* Work order *
Of all the lines in the entries below, give again exactly those starting at the line containing "You are a computer-use agent." and ending at the line containing "Instruction: Collapse the", both ends included, and no others.

* Given data *

· · ·

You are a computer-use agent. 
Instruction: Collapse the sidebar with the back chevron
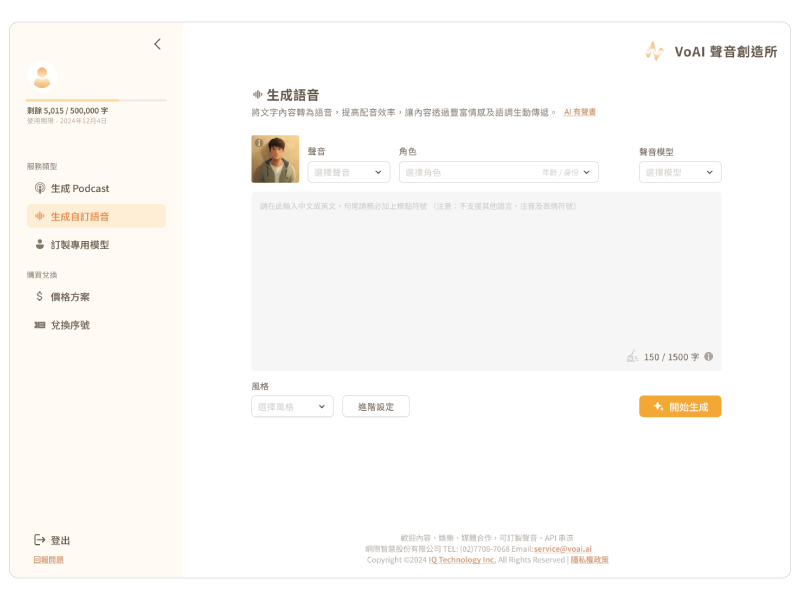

· · ·

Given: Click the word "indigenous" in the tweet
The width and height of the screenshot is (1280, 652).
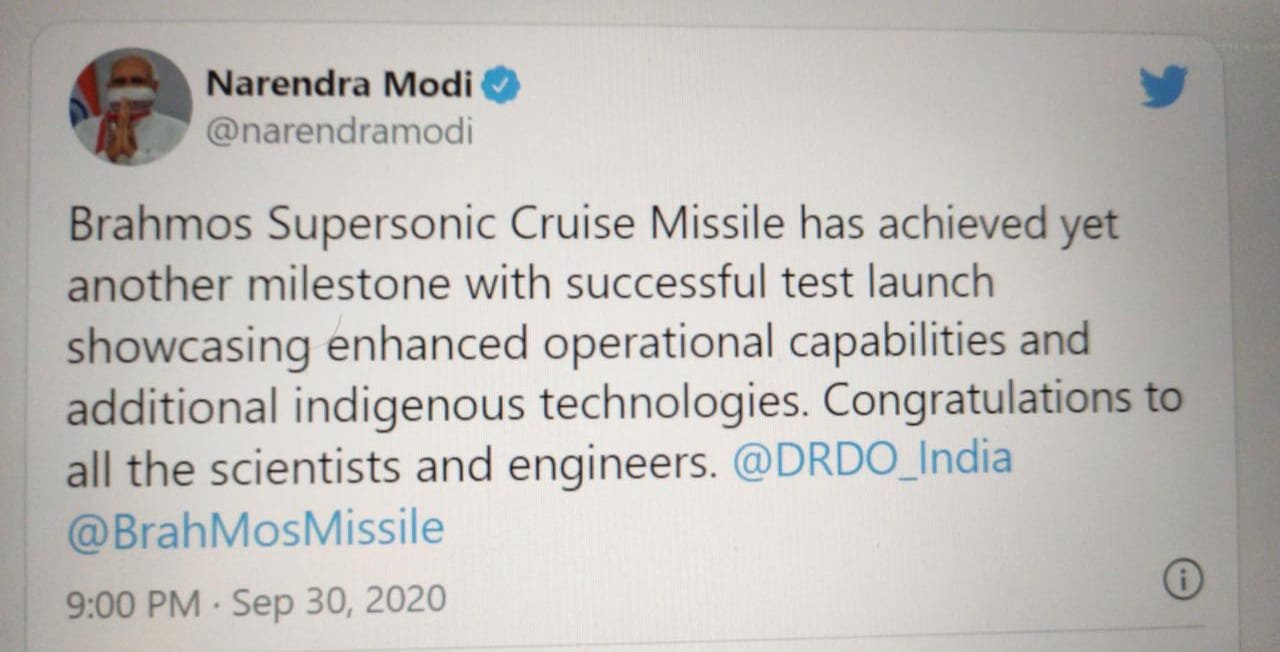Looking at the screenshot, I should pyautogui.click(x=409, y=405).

· · ·

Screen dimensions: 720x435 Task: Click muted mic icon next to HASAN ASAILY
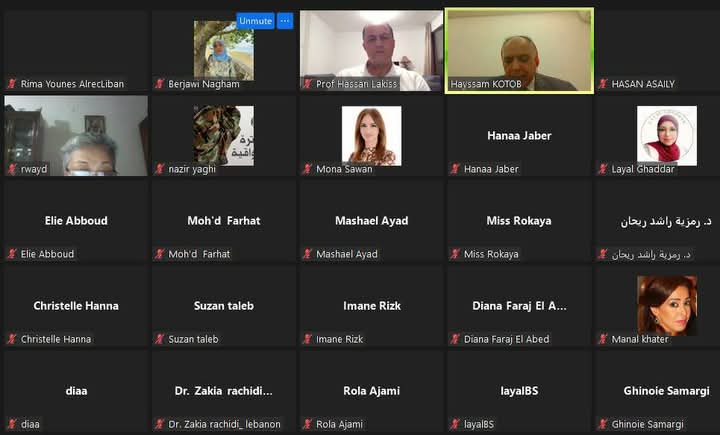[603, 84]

· · ·

* Written answer *
You are a computer-use agent. 
Instruction: Collapse the sidebar with the back chevron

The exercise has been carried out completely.